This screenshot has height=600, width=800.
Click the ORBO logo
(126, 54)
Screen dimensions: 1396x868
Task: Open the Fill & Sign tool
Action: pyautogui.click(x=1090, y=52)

**What is required**
Copy the records above line by line, keeping every character unchanged.

**Solved exercise**
This screenshot has height=600, width=800.
Click the ORBO logo
(126, 54)
Screen dimensions: 1396x868
Task: Open the Fill & Sign tool
Action: pyautogui.click(x=1090, y=52)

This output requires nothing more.